> _What to produce_:
Give the number of lines in the items below that contain the word "white", and nothing else.

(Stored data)

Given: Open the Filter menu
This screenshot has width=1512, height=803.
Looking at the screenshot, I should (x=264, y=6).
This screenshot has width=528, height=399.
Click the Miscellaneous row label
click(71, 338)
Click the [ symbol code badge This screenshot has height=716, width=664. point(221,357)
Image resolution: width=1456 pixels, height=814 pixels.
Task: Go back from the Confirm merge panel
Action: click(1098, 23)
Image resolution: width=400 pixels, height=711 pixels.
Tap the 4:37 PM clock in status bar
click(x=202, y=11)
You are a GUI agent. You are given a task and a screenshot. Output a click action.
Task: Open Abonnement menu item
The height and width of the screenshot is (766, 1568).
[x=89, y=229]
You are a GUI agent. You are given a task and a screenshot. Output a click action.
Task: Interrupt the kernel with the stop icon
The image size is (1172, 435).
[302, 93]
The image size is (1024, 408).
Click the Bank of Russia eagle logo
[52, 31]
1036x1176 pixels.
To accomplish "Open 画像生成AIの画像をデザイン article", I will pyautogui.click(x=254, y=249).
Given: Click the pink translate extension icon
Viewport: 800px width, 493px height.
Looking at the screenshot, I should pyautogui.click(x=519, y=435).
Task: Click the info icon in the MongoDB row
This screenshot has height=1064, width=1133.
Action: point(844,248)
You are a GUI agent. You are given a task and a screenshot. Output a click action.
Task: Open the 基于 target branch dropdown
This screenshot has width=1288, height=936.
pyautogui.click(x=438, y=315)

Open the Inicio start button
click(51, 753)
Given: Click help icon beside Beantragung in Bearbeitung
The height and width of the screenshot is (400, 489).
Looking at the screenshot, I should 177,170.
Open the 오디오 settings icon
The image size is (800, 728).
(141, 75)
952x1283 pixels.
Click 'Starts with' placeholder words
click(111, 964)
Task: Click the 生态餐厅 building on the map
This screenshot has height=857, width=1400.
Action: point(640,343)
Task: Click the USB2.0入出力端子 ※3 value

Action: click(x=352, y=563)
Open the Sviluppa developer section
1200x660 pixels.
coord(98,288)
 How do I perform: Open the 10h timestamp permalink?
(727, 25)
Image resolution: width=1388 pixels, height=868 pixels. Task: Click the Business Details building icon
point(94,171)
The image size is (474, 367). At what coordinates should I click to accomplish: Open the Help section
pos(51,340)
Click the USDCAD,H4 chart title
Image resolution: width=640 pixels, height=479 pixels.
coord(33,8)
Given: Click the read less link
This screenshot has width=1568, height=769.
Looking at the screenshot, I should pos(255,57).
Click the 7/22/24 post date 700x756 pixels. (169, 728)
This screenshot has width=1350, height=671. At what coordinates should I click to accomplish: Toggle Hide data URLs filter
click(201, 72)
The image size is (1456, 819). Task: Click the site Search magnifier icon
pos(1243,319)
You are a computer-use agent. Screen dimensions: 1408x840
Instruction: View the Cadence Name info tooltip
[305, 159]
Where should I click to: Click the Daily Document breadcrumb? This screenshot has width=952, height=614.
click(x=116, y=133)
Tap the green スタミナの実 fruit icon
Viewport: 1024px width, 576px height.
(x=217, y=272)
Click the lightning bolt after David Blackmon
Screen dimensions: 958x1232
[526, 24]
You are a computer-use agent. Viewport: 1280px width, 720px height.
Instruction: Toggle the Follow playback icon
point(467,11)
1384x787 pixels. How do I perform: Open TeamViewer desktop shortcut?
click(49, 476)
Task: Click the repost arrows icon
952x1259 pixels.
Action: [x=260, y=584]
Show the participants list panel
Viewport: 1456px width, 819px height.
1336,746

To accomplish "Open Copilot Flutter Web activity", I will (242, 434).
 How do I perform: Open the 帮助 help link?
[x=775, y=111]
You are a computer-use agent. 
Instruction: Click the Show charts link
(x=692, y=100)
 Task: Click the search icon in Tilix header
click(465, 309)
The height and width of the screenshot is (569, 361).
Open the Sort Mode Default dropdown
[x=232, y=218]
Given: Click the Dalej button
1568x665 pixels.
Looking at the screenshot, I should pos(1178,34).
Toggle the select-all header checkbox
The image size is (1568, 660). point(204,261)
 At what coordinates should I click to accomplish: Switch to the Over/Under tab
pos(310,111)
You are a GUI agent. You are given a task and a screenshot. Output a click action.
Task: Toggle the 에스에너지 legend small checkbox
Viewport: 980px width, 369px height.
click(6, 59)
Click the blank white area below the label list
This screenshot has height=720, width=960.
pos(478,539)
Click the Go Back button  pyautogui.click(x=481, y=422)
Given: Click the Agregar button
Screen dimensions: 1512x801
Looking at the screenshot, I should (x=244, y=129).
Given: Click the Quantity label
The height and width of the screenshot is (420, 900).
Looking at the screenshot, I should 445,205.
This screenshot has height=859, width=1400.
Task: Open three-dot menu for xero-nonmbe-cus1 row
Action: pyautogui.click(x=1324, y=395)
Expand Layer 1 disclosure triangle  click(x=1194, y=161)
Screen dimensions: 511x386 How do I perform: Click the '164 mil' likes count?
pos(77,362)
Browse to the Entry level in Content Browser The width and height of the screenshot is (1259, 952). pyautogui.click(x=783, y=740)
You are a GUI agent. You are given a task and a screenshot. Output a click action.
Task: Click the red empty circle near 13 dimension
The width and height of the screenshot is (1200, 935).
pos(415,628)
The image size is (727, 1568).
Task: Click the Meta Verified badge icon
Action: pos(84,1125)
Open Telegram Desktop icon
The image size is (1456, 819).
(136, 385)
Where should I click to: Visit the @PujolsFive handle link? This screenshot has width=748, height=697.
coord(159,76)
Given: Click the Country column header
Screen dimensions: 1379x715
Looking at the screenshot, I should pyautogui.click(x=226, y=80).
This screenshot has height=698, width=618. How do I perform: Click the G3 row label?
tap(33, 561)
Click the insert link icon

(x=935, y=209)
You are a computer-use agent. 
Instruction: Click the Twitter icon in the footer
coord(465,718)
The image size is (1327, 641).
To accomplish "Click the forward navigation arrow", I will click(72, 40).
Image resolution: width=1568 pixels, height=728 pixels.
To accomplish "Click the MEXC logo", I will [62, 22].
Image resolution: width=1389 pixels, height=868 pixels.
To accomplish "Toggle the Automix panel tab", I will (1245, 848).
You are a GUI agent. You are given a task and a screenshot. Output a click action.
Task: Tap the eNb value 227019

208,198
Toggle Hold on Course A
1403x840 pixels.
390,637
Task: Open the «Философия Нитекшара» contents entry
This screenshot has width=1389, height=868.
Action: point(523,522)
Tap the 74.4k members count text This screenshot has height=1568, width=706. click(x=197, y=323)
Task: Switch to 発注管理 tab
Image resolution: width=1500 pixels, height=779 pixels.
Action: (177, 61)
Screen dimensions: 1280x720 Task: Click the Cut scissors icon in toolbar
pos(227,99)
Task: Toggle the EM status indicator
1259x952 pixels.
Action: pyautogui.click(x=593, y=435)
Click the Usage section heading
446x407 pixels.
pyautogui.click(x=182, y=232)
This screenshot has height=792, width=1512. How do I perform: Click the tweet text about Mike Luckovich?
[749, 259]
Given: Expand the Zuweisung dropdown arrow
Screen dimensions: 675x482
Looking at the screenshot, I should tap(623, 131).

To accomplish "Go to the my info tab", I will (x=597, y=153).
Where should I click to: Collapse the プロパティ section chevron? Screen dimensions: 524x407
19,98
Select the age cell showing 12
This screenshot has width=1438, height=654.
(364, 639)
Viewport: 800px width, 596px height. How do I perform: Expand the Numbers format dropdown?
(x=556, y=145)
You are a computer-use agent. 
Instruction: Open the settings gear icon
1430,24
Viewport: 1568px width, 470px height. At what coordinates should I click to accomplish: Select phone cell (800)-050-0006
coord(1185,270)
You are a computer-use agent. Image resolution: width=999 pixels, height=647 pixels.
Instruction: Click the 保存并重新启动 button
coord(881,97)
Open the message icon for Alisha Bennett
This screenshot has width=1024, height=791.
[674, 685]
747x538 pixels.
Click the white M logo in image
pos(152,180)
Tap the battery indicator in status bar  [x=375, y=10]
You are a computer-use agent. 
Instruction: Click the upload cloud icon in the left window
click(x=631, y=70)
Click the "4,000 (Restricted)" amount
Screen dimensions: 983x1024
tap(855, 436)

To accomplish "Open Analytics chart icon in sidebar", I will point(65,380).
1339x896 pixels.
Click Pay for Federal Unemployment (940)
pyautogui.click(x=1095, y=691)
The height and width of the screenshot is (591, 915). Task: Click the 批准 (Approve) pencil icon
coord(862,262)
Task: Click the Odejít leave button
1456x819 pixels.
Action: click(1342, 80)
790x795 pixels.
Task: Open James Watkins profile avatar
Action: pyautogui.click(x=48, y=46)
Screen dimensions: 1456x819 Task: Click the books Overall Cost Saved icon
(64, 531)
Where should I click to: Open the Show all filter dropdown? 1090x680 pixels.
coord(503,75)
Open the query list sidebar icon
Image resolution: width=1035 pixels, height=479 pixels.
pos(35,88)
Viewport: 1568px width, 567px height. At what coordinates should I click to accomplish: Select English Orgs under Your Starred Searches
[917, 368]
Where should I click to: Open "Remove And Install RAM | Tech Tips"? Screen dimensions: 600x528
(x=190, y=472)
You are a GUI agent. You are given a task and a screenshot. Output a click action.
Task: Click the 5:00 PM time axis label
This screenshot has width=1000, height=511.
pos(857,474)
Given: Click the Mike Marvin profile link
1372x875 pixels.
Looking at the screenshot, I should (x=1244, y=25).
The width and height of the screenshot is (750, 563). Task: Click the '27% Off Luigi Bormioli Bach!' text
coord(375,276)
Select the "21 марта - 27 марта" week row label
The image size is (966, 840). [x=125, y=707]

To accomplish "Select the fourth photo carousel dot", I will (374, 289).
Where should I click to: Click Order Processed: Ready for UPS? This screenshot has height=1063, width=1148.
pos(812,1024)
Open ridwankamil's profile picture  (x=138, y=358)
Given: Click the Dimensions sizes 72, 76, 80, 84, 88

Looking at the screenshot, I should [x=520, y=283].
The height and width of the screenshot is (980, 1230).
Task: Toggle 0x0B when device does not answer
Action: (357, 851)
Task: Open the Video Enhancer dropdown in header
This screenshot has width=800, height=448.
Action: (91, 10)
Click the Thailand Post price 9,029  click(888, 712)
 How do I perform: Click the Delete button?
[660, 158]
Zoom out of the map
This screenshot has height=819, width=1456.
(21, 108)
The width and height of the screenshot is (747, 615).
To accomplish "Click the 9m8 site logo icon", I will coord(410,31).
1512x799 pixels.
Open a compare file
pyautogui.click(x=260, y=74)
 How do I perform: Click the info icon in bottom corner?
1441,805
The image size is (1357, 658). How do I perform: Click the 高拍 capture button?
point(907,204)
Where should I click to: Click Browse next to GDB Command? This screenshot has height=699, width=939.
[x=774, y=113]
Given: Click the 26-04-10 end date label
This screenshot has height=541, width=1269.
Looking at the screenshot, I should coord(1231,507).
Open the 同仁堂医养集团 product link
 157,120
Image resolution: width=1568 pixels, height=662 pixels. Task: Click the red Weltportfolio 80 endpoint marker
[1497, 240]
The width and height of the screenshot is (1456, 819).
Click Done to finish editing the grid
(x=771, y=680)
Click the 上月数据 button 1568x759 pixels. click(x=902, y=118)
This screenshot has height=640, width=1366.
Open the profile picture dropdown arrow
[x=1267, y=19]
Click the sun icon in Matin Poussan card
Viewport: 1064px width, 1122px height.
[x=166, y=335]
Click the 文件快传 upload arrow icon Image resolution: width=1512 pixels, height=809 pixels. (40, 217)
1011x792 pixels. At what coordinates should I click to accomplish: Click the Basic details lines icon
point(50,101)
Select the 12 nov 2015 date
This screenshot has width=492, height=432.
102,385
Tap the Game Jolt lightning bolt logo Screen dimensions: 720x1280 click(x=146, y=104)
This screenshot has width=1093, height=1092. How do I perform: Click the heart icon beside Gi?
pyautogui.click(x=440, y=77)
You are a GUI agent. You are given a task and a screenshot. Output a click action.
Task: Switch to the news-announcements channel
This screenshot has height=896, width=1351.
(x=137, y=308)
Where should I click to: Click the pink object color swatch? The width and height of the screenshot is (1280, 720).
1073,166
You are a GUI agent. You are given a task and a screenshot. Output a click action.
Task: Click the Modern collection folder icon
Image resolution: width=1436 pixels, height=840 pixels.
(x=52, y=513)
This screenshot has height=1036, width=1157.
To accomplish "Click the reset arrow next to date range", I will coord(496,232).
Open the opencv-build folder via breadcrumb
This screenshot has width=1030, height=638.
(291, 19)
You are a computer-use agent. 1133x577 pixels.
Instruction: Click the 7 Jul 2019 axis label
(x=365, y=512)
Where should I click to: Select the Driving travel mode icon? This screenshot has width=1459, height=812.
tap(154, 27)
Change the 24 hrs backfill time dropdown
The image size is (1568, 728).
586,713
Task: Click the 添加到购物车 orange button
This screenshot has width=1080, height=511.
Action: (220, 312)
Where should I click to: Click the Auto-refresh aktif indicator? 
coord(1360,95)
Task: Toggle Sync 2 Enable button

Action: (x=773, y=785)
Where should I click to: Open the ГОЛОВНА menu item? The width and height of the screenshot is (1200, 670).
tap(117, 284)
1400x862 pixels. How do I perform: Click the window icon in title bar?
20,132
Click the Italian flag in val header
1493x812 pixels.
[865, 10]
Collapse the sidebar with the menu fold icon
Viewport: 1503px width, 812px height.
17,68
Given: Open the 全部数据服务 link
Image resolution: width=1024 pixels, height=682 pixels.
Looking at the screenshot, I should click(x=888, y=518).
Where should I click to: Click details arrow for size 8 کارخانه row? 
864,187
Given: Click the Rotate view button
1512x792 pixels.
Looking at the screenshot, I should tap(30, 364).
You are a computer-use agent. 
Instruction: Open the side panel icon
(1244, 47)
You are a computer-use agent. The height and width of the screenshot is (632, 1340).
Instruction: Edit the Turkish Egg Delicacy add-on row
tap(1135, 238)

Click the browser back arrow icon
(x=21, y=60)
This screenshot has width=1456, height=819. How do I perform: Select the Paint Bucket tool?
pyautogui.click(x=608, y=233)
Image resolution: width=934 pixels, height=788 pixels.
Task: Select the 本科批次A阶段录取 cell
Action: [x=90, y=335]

> _Output for this exercise_:
2